Provided code: lab12.zip.

This week, we will revisit some C code we have seen before. It's provided a lab12c.c in the ZIP file.

Use the Compiler Explorer to examine the way the compiler/optimizer deals with this code, specifically the following…

The Optimizer

The provided hailstone_length is a recursive implementation of the "number of hailstone steps to get to one" problem from earlier in the semester.

Have a look at that function in Compiler Explorer with GCC and compiler options -std=c17 -march=haswell and see how it compiles. Compare that with the compilation at the different levels of compiler optimization: -O1, -O2, -O3. ❓

Auto-Vectorization

Last week, one of the question proposed that the C "map polynomial" implementation was vectorized but the "dot product" wasn't. Let's check.
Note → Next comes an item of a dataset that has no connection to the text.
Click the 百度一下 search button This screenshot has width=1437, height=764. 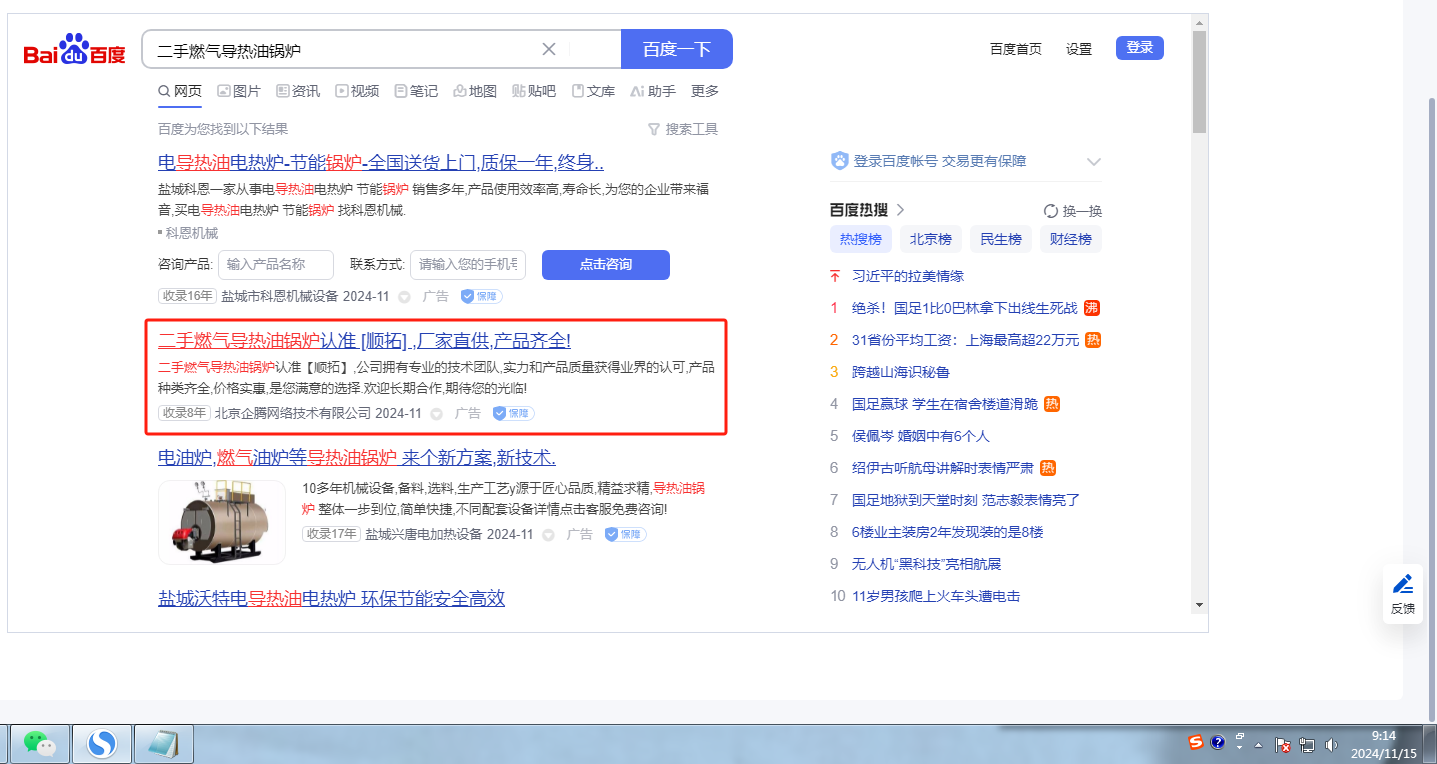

Compare the implementations of map_poly_single_c and dot_single_c at -O3. If the compiler is going to vectorize as we did last week, we'd hope to see it at -O3. ❓

In each case, the first step will be: find the main loop and ignore the rest. If you can identify the code that does most of the calculation, that's what needs your attention: it's usually the first loop. The following code that cleans up the "array size not divisible by SIMD register size" elements isn't going to be what takes the time.

The compilation of dot_single_c is deceptive. It seems to be using the SIMD instructions, but very differently that we did. Remember that it can't reorder the floating point operations and make a reasonable guess about what it's doing (without trying to unravel every instruction, which would be somewhere between painful and impossible).

You can't spell `-funsafe-math-optimizations` without "fun"

When we wrote our vectorized assembly implementations, we didn't care about reordering floating point operations. Let's give the compiler the same benefit: add the -funsafe-math-optimizations option.

Now do those functions use SIMD instructions as you did last week? ❓.

Note: the vfmadd* instructions are fused-multiply-add that do both a mulltiplication and addition as one operation.

How much fun was it?

Re-run timing.c test from last week with -O3 -funsafe-math-optimizations. ❓

Questions

Without any compiler optimization, where are the local variables (n and is_even) stored in hailstone_length? How does that change at -O1?
For hailstone_length at -O2, how is 3*n+1 calculated?
For hailstone_length, a very surprising optimization occurs between -O1 and -O2. What? (Hint: look for the recursive call.)
Was map_poly_single_c vectorized and dot_single_c not at -O3? How can you tell?
How did that change with -funsafe-math-optimizations?
How did the lab 11 performance change with -funsafe-math-optimizations? How did the C compare to the hand-written assembly or vectorclass implementations now?

Submit

Submit your work to Lab 12 in CourSys.

Updated Mon April 15 2024, 10:42 by ggbaker.